• Passage:
[R] FW: Large datasets in R

Tue Jul 18 17:34:02 CEST 2006

On Tue, 18 Jul 2006, Ritwik Sinha wrote:

> Hi,
>
> I have a related question. How differently do other statistical
> softwares handle large data?
>
> The original post claims that 350 MB is fine on Stata. Some one
> suggested S-Plus. I have heard people say that SAS can handle large
> data sets. Why can others do it and R seem to have a problem? Don't
> these softwares load the data onto RAM.
>

Stata does load the data into RAM and does have limits for the same reason 
that R does. However, Stata has a less flexible representation of its data 
(basically one rectangular dataset) and so it can handle somewhat larger 
data sets for any given memory size. For example, even with 512Gb of 
memory a 350Mb data set might be usable in Stata and with 1Gb it would 
certainly be. Stata is also faster for a given memory load, apparently 
because of its simpler language design [some evidence for this is that the 
recent language additions to support flexible graphics run rather more 
slowly than eg lattice in R].

• Raw data:
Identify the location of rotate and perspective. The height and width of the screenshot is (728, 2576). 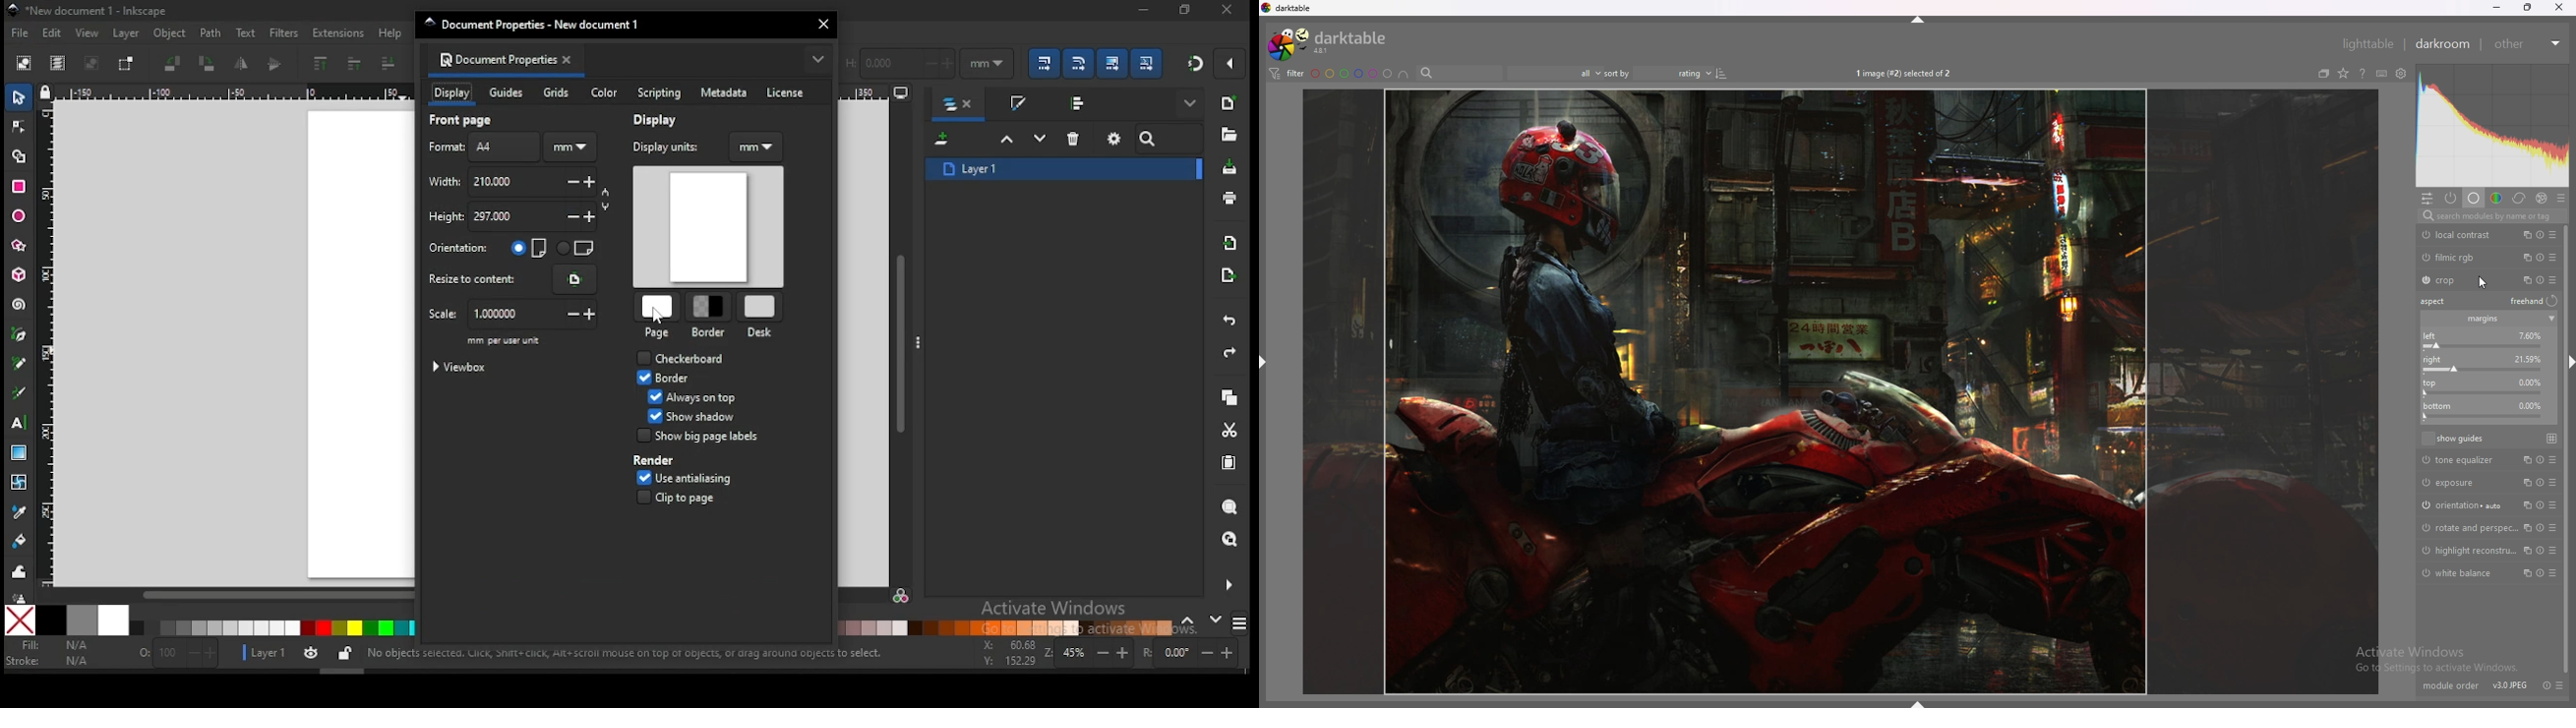
(2467, 528).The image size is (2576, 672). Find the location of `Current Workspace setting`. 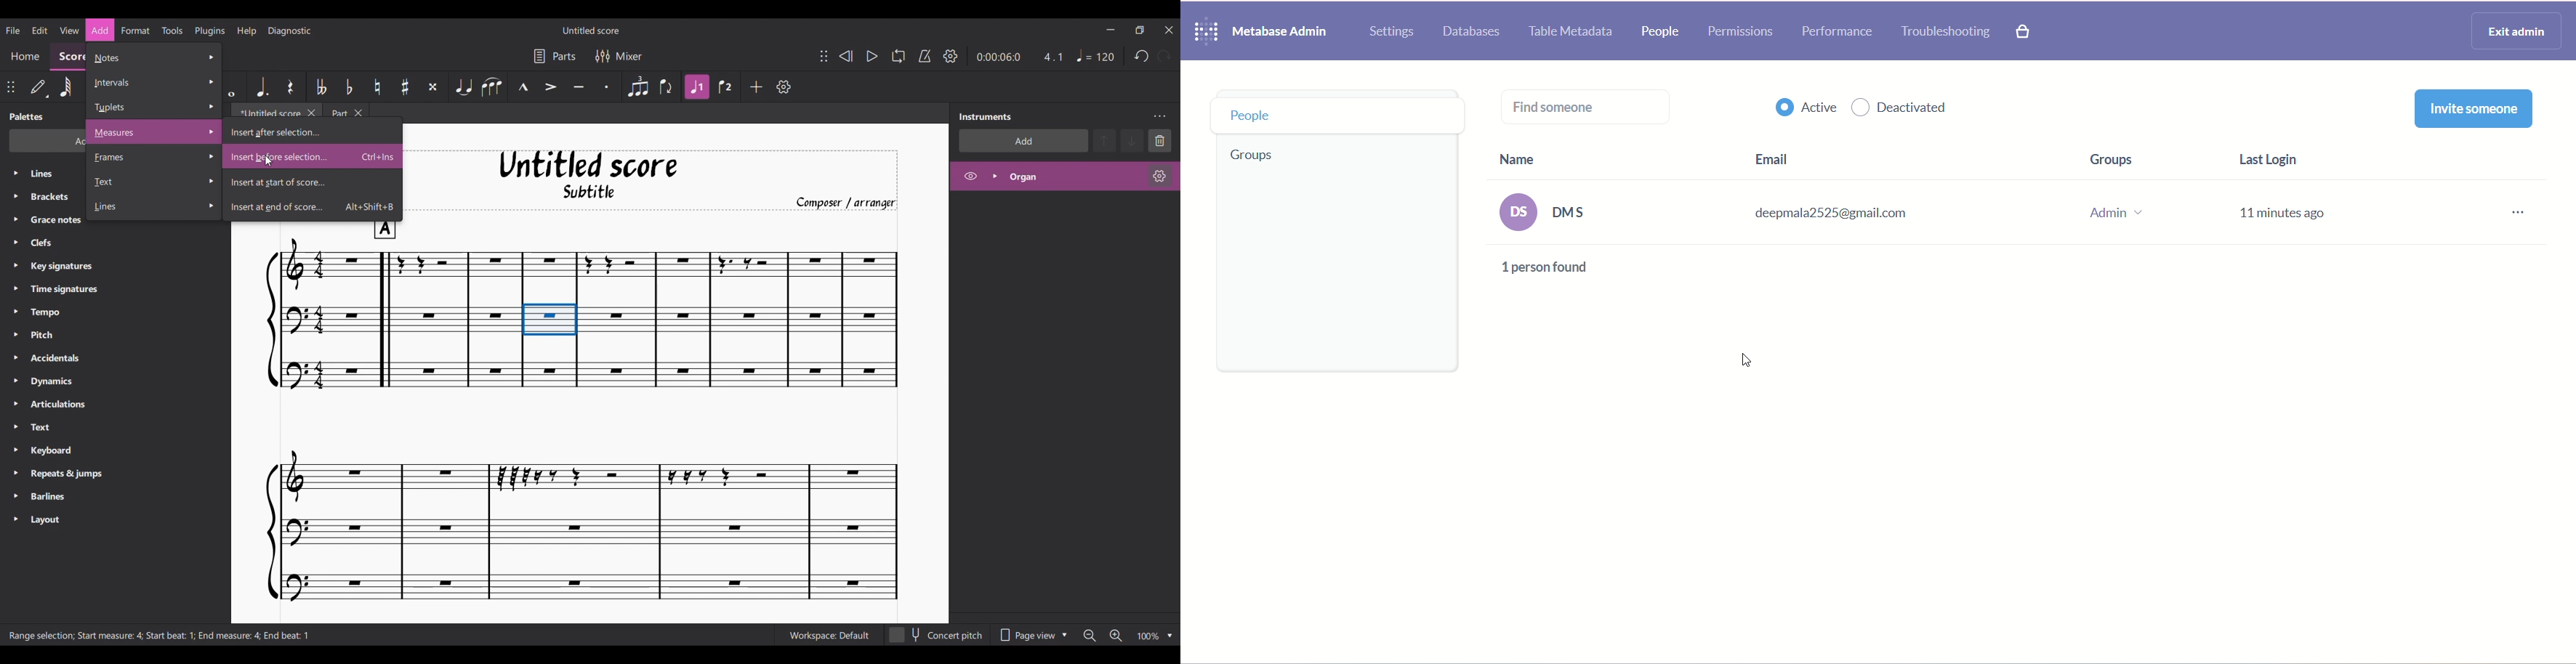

• Objective 1:
Reproduce the part of the post on large datasets in R that opens with the words containing "Stata does load" and closes with "lattice in R].".
• Objective 2:
Write a continuation of the post on large datasets in R, starting after its final sentence.
None of the material is needed here.

• Result 1:
Stata does load the data into RAM and does have limits for the same reason 
that R does. However, Stata has a less flexible representation of its data 
(basically one rectangular dataset) and so it can handle somewhat larger 
data sets for any given memory size. For example, even with 512Gb of 
memory a 350Mb data set might be usable in Stata and with 1Gb it would 
certainly be. Stata is also faster for a given memory load, apparently 
because of its simpler language design [some evidence for this is that the 
recent language additions to support flexible graphics run rather more 
slowly than eg lattice in R].

• Result 2:
The other approach is to write the estimation routines so that only part 
of the data need be in memory at a given time.  *Some* procedures in SAS 
and SPSS work this way, and this is the idea of the S-PLUS 7.0 system for 
handling large data sets.   This approach requires the programmer to 
handle the reading of sections of code from memory, something that can 
only be automated to a limited extent.

People have used R in this way, storing data in a database and reading it 
as required. There are also some efforts to provide facilities to support 
this sort of programming (such as the current project funded by Google 
Summer of Code:  http://tolstoy.newcastle.edu.au/R/devel/06/05/5525.html). 
One reason there isn't more of this is that relying on Moore's Law has 
worked very well over the years.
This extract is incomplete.